* _Exercise 1_
Copy, exactly as they appear in the records below, the lines that run from the one containing "Task: Click the help question mark bubble" through the one containing "click(x=277, y=265)", including both of those lines.

* _Page text_
§
# Musical thievery, or homage, or what???



## KenOC (Mar 7, 2011)

A just-concluded "Blurred Lines" lawsuit resulted in a $7.7 million award for stealing some music. But of course that has been a time-honored practice in classical music right through the 20th century.

An LA Times article weighs in on the topic. Is it illegal to write variations on somebody else's theme? To use a passage as a foundation in your own work? What would this have meant for Handel, Beethoven, Stravinsky, and (of course) Williams? Should Wagner be able to claim a copyright on his "Tristan" chord?

http://www.latimes.com/entertainmen...lines-classical-notebook-20150314-column.html

What's your take on this?


----------



## Albert7 (Nov 16, 2014)

I believe in sampling in rap music and classical music so no... stealing directly music is bad but if it is reinvented then I'm good with it.


----------



## pianolearnerstride (Dec 17, 2014)

The article is idiotic. Completely. What is this person's reasoning? Historically musicians have stolen. Therefore it is ok to do it now. There were many things that have been done and accepted in history... slavery has been commonplace... countries have been built on the backs of slaves. So if I follow this guy's reasoning, slavery is ok today because we wouldn't have the countries we have today without slaves.

He could have made a legitimate argument about why this type of practice is legally or ethically correct. But instead he defaults to the child's argument. "They all did it, so it's ok for me to do it too."


----------



## hpowders (Dec 23, 2013)

Of course you can. Diabelli. Beethoven. Brahms. Handel.

As long as you pay appropriate homage in the title of the work.

You think Diabelli the hack minded that Beethoven immortalized him?


----------



## Blancrocher (Jul 6, 2013)
§
* _Data entries_
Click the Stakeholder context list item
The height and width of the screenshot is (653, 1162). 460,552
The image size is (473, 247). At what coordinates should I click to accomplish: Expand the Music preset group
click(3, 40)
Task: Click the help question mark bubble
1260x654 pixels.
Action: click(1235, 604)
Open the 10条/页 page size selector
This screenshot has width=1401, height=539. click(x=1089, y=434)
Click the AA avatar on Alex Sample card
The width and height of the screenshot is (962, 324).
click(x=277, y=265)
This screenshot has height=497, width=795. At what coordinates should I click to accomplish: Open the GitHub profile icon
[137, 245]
§
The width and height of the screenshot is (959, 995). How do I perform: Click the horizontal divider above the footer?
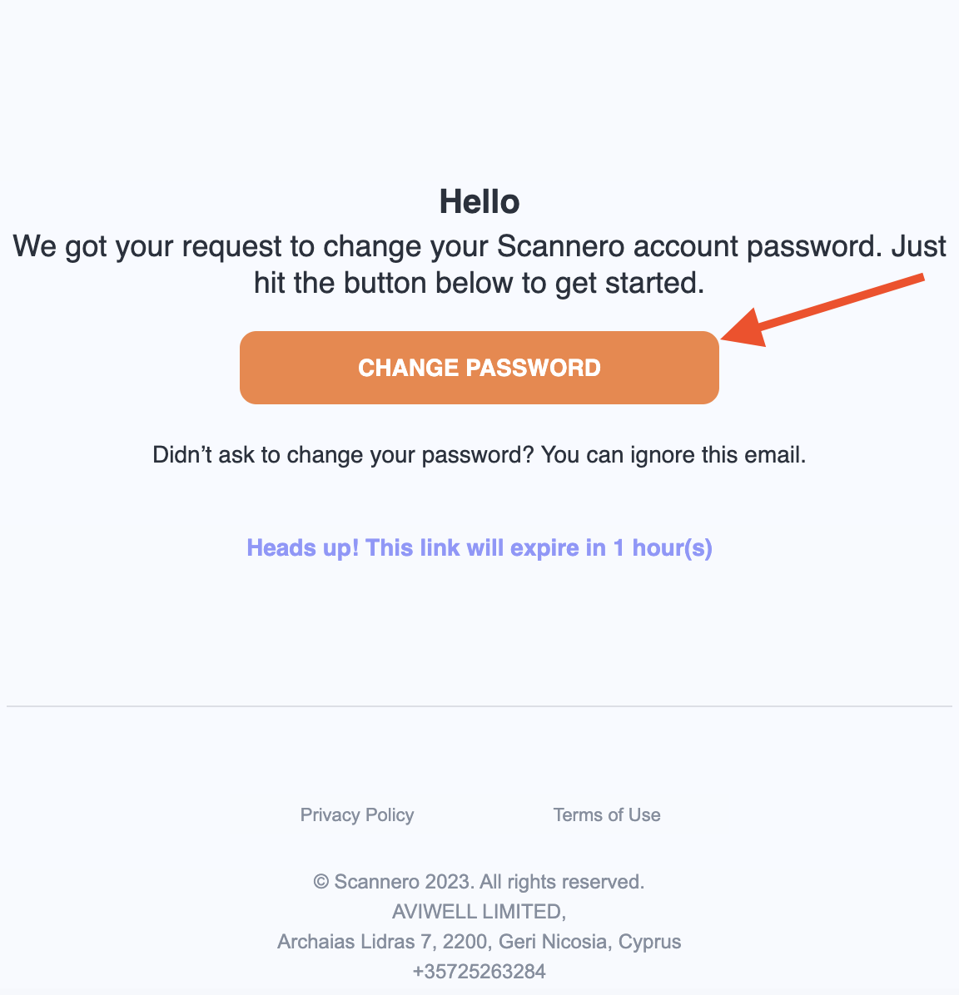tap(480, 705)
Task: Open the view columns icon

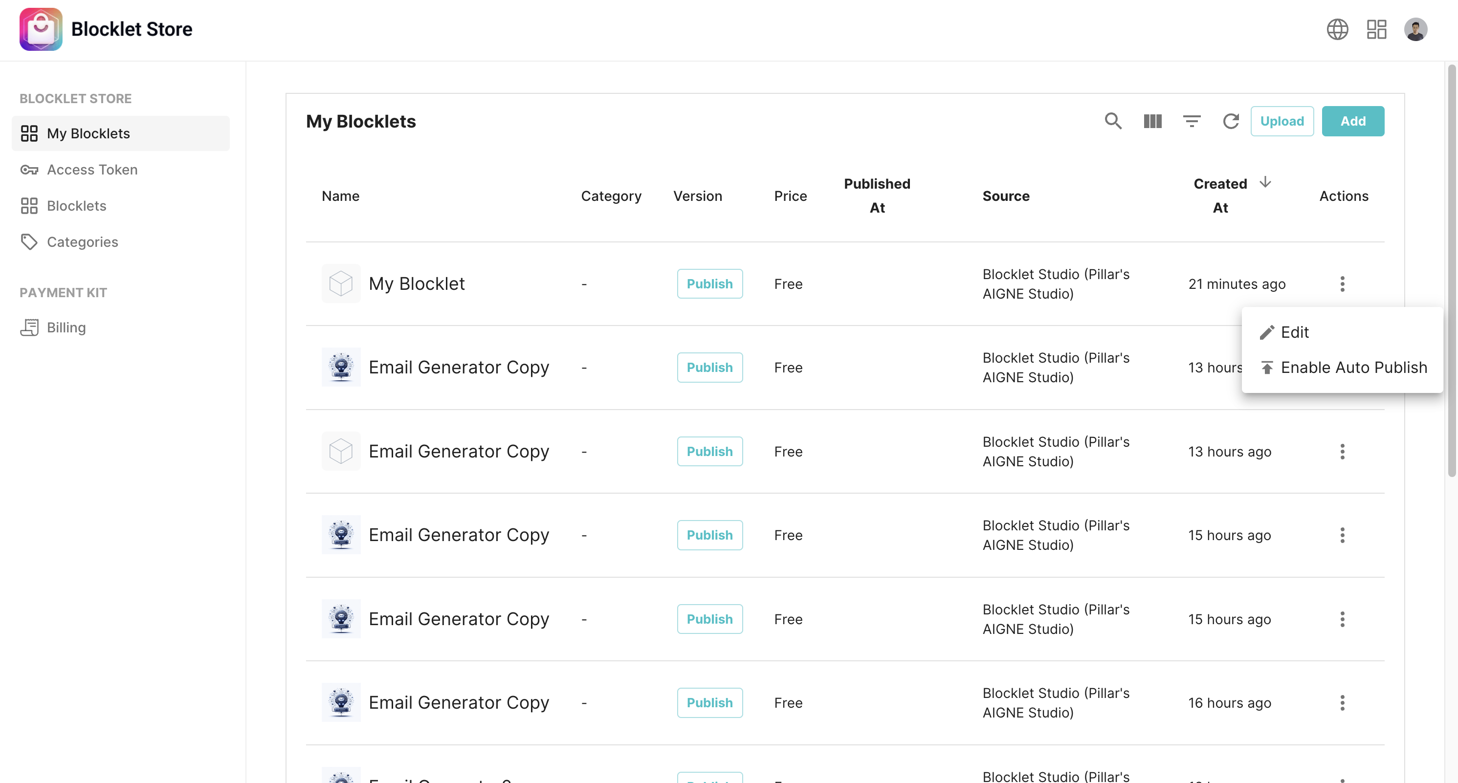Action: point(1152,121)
§
* _Exercise 2_
In the forum thread above, write out the part that opens with the words containing "I believe in" and closes with "(Dec 17, 2014)", putting "hip-hop" wherever "rap music" appears.

* _Full output 1_
Task: Click the help question mark bubble
1260x654 pixels.
Action: click(1235, 604)
Open the 10条/页 page size selector
This screenshot has width=1401, height=539. click(x=1089, y=434)
Click the AA avatar on Alex Sample card
The width and height of the screenshot is (962, 324).
click(x=277, y=265)

* _Full output 2_
I believe in sampling in hip-hop and classical music so no... stealing directly music is bad but if it is reinvented then I'm good with it.


----------



## pianolearnerstride (Dec 17, 2014)